DINAMISMO. La obra no persigue la mera comprensión del entramado político, sino su continua transformación.LA GACETA / FRANCO VERA DINAMISMO. La obra no persigue la mera comprensión del entramado político, sino su continua transformación.LA GACETA / FRANCO VERA
06 Julio 2008
La primera virtud de esta obra es la de ser colectiva en tiempos excesivamente egoístas, caracterizados por individuos centrados en sus propias expectativas y derroteros. La segunda es la de ocuparse científicamente y desde una perspectiva interdisciplinaria de la política, en el afán por precisar las categorías con que esta se desarrolla.
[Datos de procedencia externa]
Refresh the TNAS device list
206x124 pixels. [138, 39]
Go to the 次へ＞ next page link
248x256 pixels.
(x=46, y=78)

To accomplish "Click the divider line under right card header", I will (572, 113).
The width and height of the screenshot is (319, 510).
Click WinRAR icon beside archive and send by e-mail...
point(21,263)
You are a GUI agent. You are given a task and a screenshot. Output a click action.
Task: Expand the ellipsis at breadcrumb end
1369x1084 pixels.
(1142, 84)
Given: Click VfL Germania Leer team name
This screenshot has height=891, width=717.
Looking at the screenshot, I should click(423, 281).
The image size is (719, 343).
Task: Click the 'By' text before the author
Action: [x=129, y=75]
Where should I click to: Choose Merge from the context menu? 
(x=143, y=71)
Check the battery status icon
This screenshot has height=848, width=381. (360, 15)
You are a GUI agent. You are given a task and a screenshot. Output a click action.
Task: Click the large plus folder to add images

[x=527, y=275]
Se trata, por cierto, de una tarea nada desdeñable en una época en la que, lejos de vérsela como una herramienta idónea para abordar los problemas que conciernen a todos, la política sólo genera escepticismo y desconfianza, cuando no es sinónimo de corrupción. En el mejor de los casos, de ella se espera que sea un gerenciamiento mínimo y eficiente. Entonces, elevar las miras con una finalidad didáctica es una forma de devolverle categoría a la política y de responsabilizar -más aún- a quienes incurren en ella, muchas veces sin la preparación, compromiso ni seriedad necesarios.
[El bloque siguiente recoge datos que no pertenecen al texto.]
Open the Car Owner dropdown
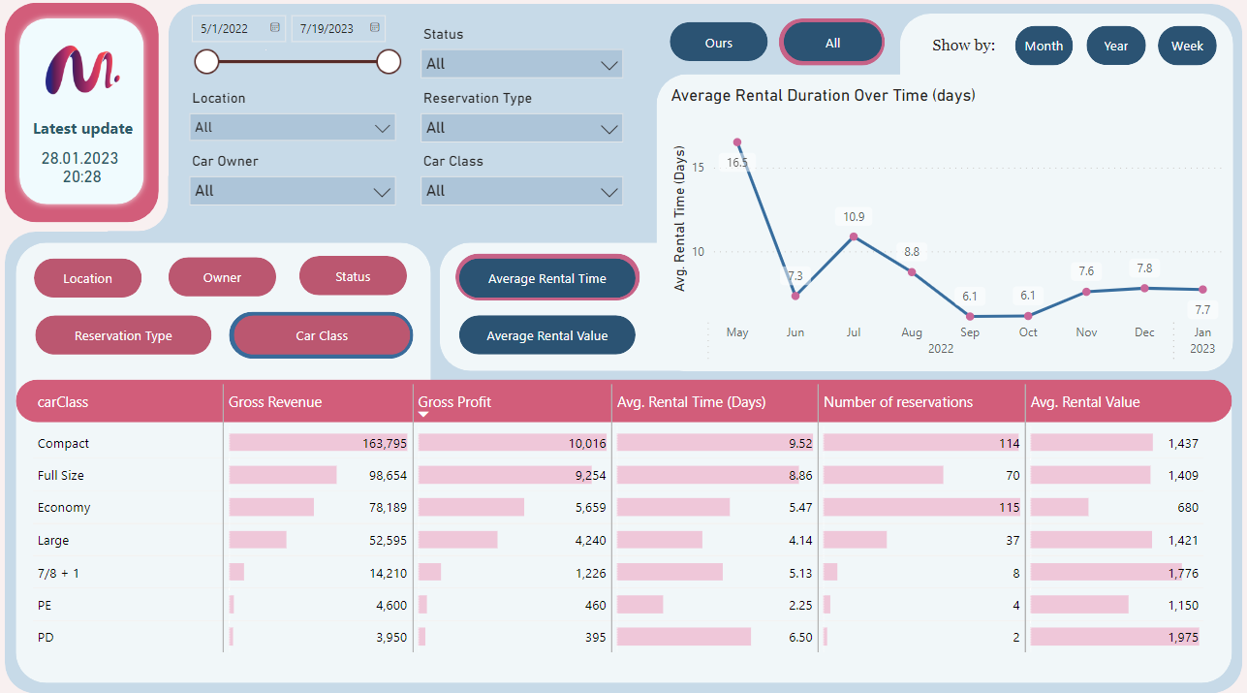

Este esfuerzo puede sorprender a quienes no conocen cómo trabaja el grupo que dirige la tenaz doctora en Historia, Judith Casali de Babot. Todos los textos que integran este recomendable libro son el fruto de las investigaciones que dan relevancia al proyecto denominado "La cultura política en el mundo contemporáneo: representaciones y prácticas de una ciudadanía negada". Este, a la vez, forma parte de un programa más amplio encabezado por la filósofa Susana Maidana y subvencionado por el Consejo de Investigaciones de la Universidad Nacional de Tucumán (Ciunt).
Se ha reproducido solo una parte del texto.